March means National Women's History Month
and International Women's Day!
One of my favorite things about being a librarian is getting to do book displays – which not only help match every book with its reader; they also give librarians a chance to boost circulation and highlight important parts of their collection that might otherwise get lost in the stacks. So naturally, March yields some wonderful Girl Power book displays.
I must point out, of course, that March shouldn't be the only time of the year strong girls and women are highlighted in your library – this should be happening every month, just as books about people of color and/or different cultures should be found in book displays year-round, not just during the months designated to honor them.
Whether you're a librarian or not, March can serve as an annual reminder for all of us about *just how important* it is to see ALL girls (and boys and others – but largely, girls) of ALL kinds represented in the media we consume and willingly and/or otherwise allow the future generation to consume!
So without any further ado, here are some of the titles I've been paying extra attention to displaying this month! Broken down into five categories, these are a few of my favorite picture books that promote women's history, feminism, bravery, strength and independence to our youngest library patrons – male, female or anything beyond and in-between!
Brains, Beauty AND Bravado
A self-affirming text featuring girls of all colors, sizes and abilities, this book reminds girls that regardless of what others say (or what you might sometimes think about yourself): YOU ARE ENOUGH! This lyrical ode to being yourself, loving who you are, and treating others with kindness and respect makes it a picture book that I think everyone could use right now!

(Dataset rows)
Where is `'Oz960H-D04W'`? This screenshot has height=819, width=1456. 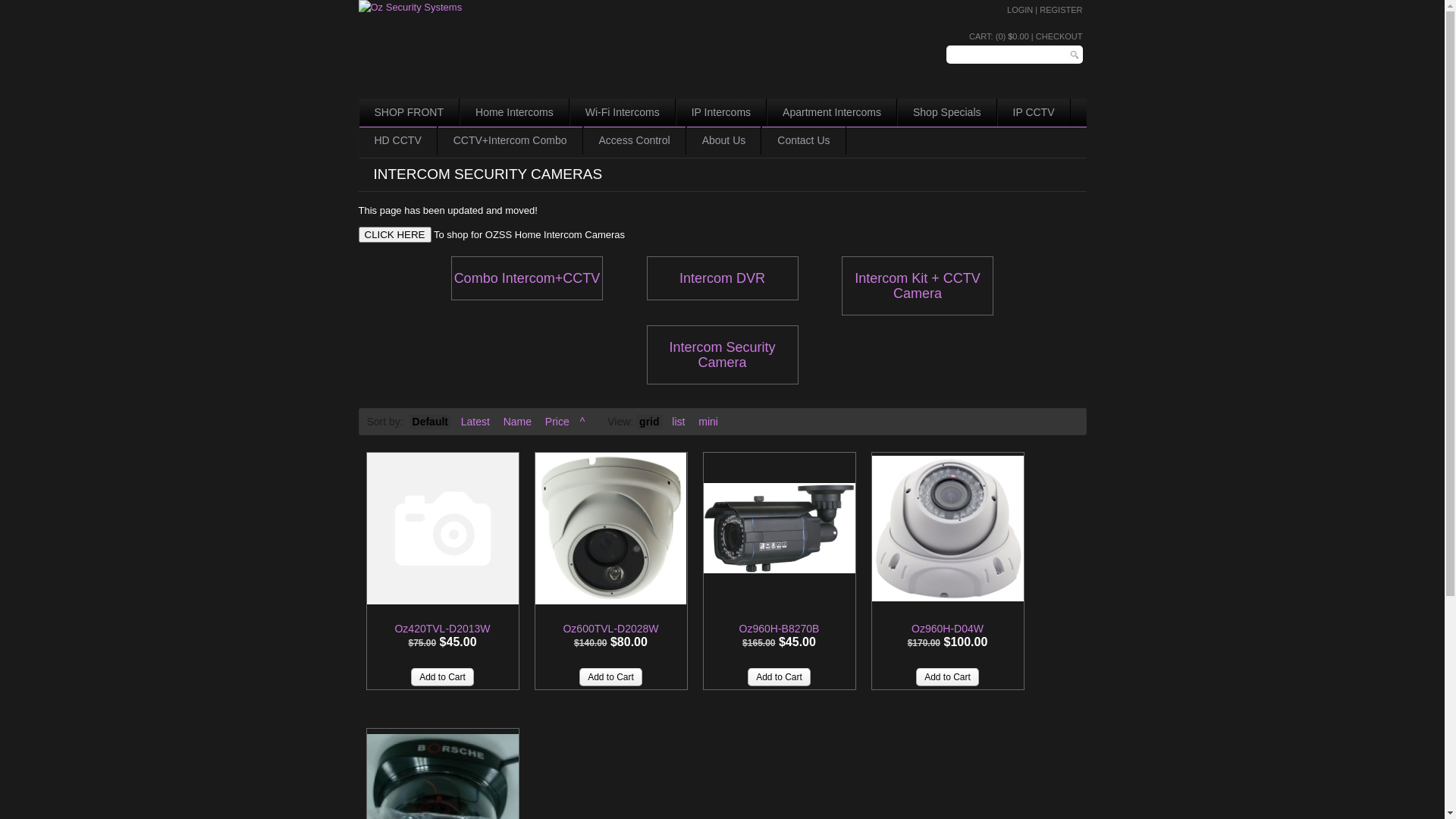
'Oz960H-D04W' is located at coordinates (910, 629).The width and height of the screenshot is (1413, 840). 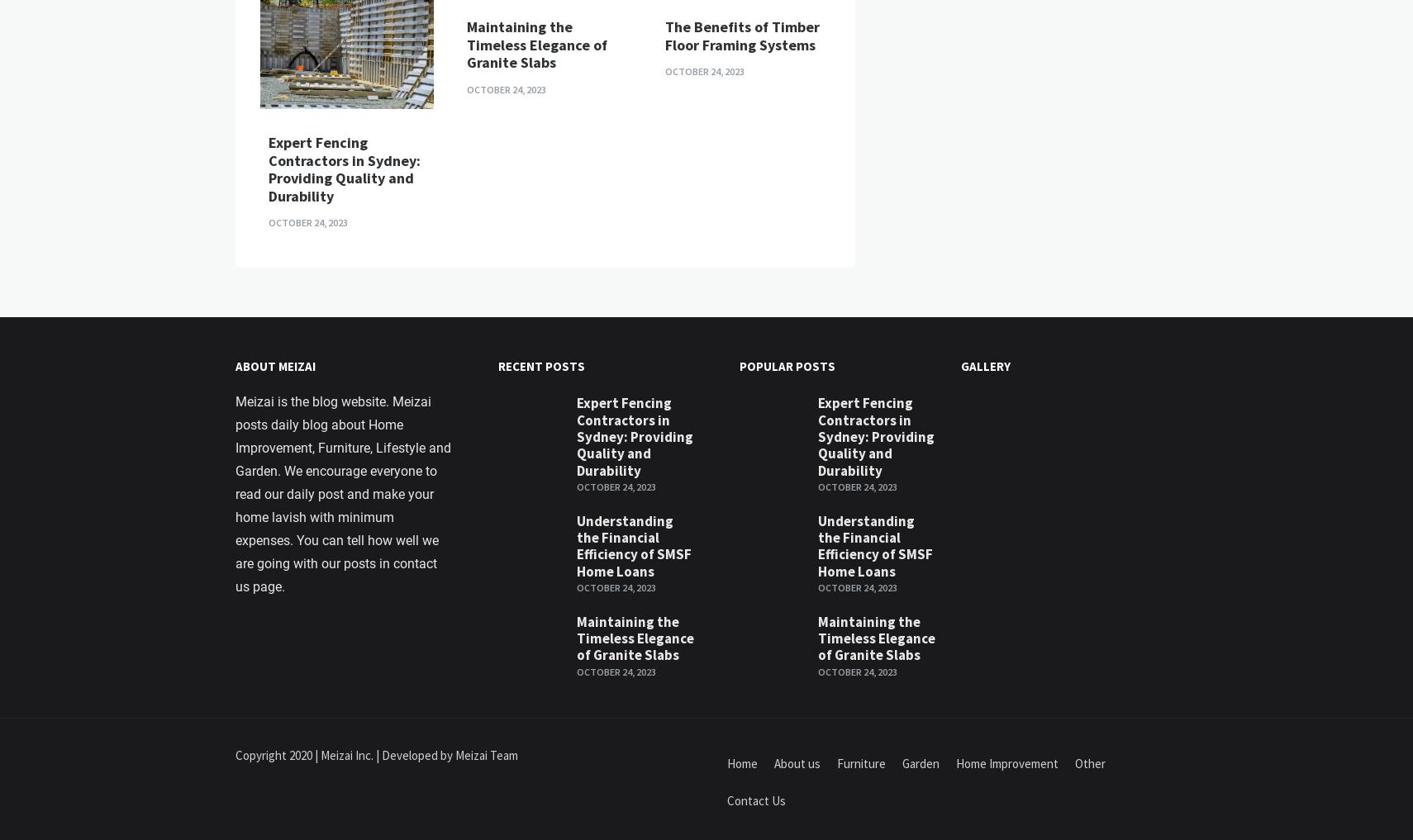 What do you see at coordinates (921, 316) in the screenshot?
I see `'Hottest Furniture Designs of 2021'` at bounding box center [921, 316].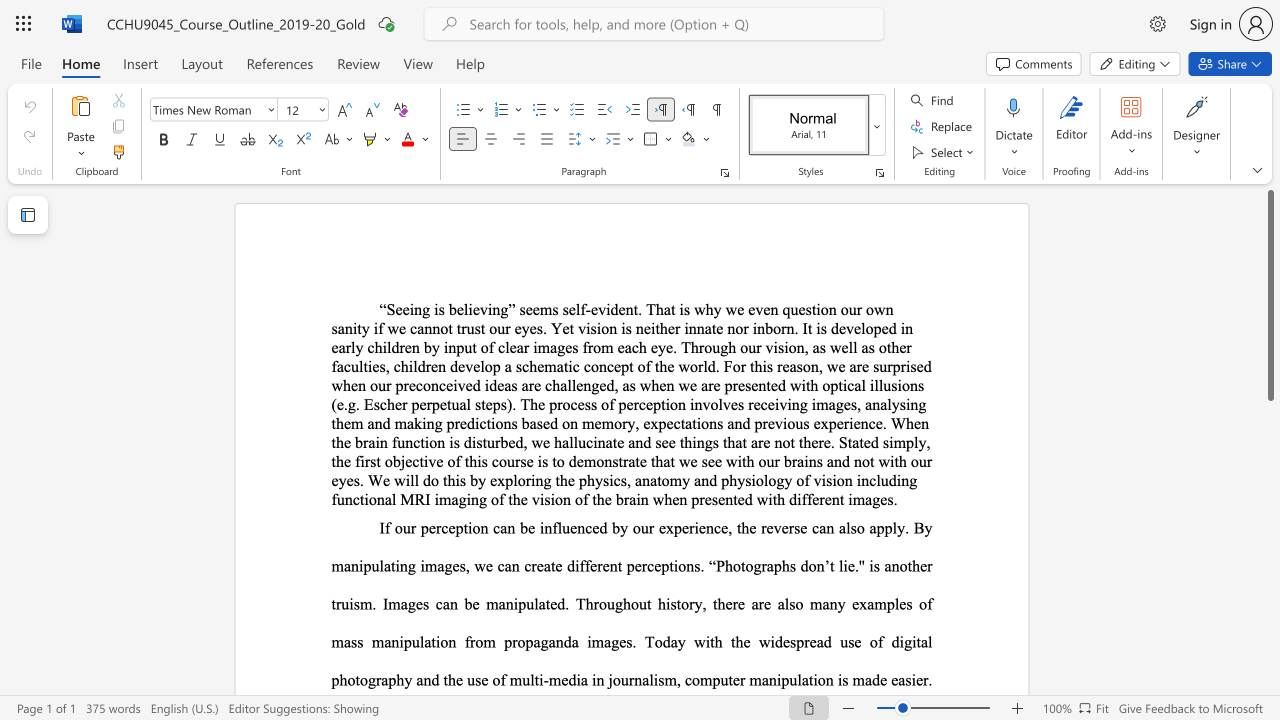  Describe the element at coordinates (1269, 660) in the screenshot. I see `the scrollbar on the right to shift the page lower` at that location.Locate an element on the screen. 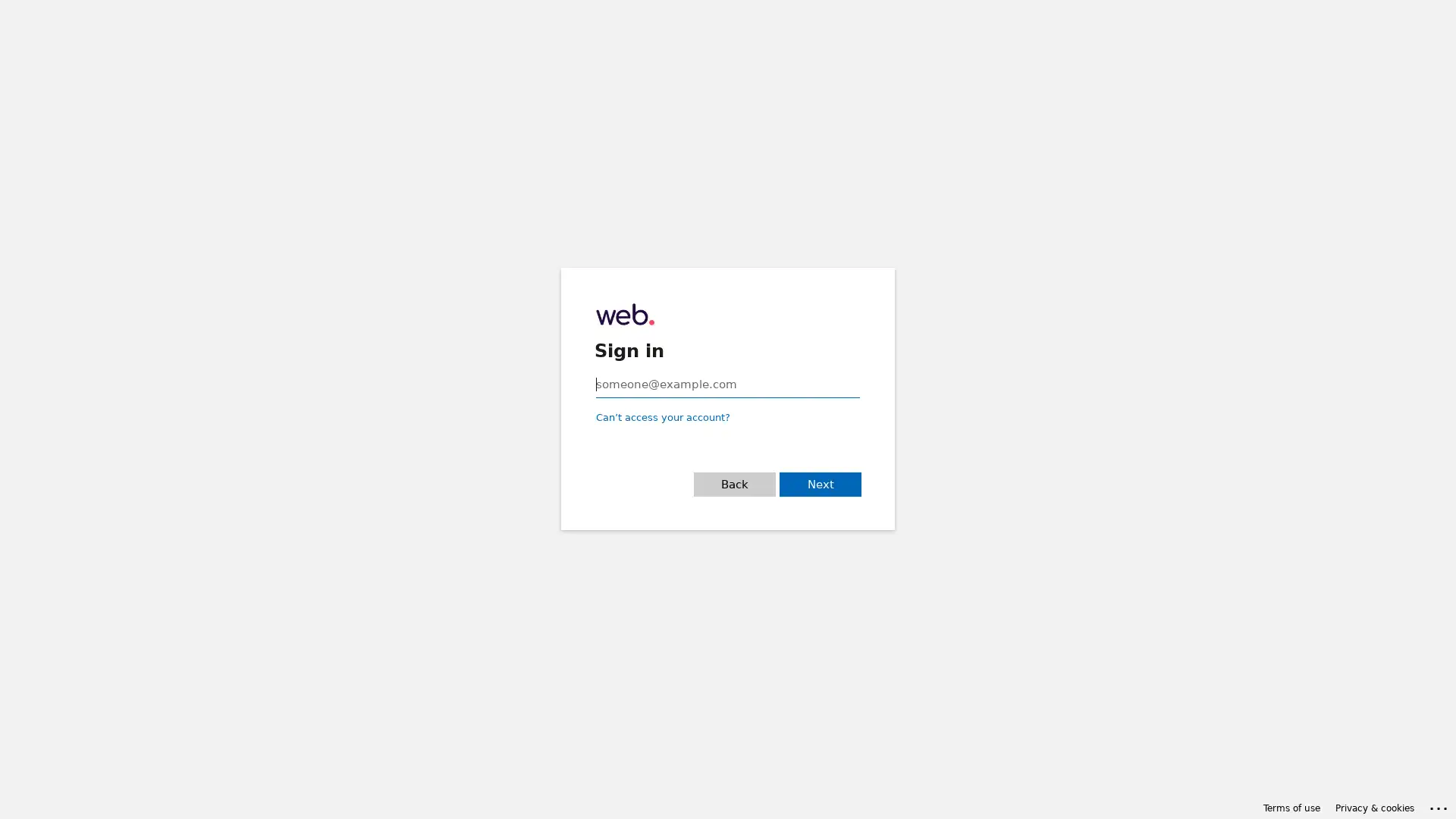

§ TO DO
1. According to the post on Women's History Month book displays, into how many categories are the featured picture books divided?
2. Continue the post on Women's History Month book displays from the point at which it ends.

§ TASK ANSWERS
1. Five categories.

2.
This endearing story (only a few years younger than myself) is about a little girl who proves she's "big" in lots of other, special ways – much in thanks to her healthy and loving relationship with her wise grandmother. This book provides excellent reinforcement about the power and importance of nurturing healthy relationships between multi-generational women.
A truly adorable book with tremendous, inclusive illustrations that show the many different ways girls are beautiful. As the back of the book explains, it's not all about your clothes, your hair, your style. It's all about WHO YOU ARE.
NOTE: This one may be my all-time favorite Girl Power picture book EVER! I've bought this book multiple times as birthday presents for the young girls in my life, because it is a book that could and should be shared aloud together, again and again.
Future Leaders & Early Activists
Perhaps one of the better known contemporary Girl Power picture books, Grace for President serves as a fun and understandable childhood introduction to the American electoral system. But even more importantly, this book also teaches children the value of supporting brave and hardworking leaders who listen to and fight for their constituents. And in this book, that leader just so happens to be a young black girl named Grace, not her white, male opponent.
The Pink Hat was inspired by the 5 million people (many of them children) in 82 countries who participated in the 2017 Women's March. This timely and adorable story is empowering and promotes strength in a diverse and active feminist community, beginning at a young age.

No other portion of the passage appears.